Primary culture of cortical neurons, type-1 astrocytes, and microglial cells from cynomolgus monkey (Macaca fascicularis) fetuses.

We established selective primary cultures of neurons, astrocytes, and microglial cells from cryopreserved fetal cerebral cortex of cynomolgus monkeys (Macaca fascicularis). At 14 days in serum-containing medium, the cell cultures of the fetal cerebral cortex consisted primarily of neurons, astrocytes, and floating microglial cells. At 21 days, we observed a small number of myelin basic protein (MBP)-positive oligodendrocytes. The addition of cytosine arabinoside (a selective DNA synthesis inhibitor) at 2 days in culture eliminated proliferative glial cells, allowing adequate numbers of neurons to survive selectively. A chemically defined serum-free medium successfully supported neuronal survival at a level equivalent to that supported by the serum-containing medium. Brain-derived neurotrophic factor (BDNF) significantly affected the survival of primate neurons. Glutamate induced a significant degree of neuronal cell death against primate neurons and MK-801, a selective N-methyl-D-aspartate receptor (NMDAR) antagonist, blocked cell death, which suggests that primate cortical neurons have NMDAR and the glutamate-induced cell toxicity is mediated by NMDAR. In the serum-free medium, type-1 astrocytes responded to dibutyryl cyclic AMP and showed a process-bearing morphology.

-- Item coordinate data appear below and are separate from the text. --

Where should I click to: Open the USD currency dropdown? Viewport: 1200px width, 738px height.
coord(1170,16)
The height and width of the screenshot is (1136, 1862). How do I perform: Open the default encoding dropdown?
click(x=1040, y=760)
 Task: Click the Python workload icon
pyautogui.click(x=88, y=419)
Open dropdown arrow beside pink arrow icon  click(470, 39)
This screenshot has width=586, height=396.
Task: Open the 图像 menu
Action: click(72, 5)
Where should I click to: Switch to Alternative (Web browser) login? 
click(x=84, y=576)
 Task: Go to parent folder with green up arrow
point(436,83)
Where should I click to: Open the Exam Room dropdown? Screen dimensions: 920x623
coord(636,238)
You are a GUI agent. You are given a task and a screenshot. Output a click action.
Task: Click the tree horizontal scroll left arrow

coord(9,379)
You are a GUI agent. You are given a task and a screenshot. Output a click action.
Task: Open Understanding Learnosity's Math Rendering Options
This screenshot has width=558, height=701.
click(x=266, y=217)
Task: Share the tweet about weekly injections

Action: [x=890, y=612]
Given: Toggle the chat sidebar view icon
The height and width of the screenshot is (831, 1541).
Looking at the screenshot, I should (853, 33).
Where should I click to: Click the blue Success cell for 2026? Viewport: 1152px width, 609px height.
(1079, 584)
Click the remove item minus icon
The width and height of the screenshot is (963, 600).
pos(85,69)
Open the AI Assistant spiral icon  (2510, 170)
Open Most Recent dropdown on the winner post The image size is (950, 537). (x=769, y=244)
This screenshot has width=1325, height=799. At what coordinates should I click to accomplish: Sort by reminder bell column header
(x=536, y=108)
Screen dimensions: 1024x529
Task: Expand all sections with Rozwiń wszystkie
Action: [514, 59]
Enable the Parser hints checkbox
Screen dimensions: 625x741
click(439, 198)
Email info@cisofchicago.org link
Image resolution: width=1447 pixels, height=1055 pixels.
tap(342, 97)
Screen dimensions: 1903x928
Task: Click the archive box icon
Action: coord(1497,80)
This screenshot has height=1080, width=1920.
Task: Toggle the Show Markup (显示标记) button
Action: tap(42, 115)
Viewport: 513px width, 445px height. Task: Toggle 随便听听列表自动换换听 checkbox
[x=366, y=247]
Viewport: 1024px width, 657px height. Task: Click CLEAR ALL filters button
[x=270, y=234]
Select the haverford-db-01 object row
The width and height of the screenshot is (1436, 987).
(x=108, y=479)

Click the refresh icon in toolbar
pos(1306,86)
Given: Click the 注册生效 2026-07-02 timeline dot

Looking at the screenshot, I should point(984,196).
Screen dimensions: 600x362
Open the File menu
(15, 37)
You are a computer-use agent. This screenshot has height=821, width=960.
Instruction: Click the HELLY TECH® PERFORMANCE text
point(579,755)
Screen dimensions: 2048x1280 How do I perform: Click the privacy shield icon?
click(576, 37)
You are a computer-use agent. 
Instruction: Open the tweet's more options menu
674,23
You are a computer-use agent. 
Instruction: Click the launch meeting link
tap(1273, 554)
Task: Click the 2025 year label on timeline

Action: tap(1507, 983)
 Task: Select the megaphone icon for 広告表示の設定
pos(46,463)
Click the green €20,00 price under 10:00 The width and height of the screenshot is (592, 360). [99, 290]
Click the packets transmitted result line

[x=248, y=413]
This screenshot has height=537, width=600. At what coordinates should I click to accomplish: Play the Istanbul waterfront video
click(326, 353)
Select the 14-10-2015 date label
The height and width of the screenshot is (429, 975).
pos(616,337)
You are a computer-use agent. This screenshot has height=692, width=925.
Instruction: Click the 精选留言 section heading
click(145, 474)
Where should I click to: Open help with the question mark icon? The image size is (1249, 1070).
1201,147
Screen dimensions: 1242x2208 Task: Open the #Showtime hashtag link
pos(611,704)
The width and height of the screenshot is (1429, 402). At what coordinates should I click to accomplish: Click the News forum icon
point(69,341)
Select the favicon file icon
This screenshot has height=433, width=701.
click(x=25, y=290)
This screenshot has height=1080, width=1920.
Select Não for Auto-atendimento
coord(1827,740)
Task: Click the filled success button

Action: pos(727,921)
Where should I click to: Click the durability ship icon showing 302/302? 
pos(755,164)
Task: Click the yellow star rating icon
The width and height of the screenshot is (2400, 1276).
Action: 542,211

The growth of type-1 astrocytes in the serum-free medium was stimulated by epidermal growth factor (EGF), basic fibroblast growth factor (bFGF), and hydrocortisone, which are known growth factors in rat type-1 astrocytes. Cultured microglial cells expressed CD68, a monocyte marker. Macrophage-colony stimulating factor (M-CSF) stimulated microglial cell growth in the serum-free medium. These selective primary culture systems of primate cerebral cortical cells will be useful in issues involving species specificity in neuroscience.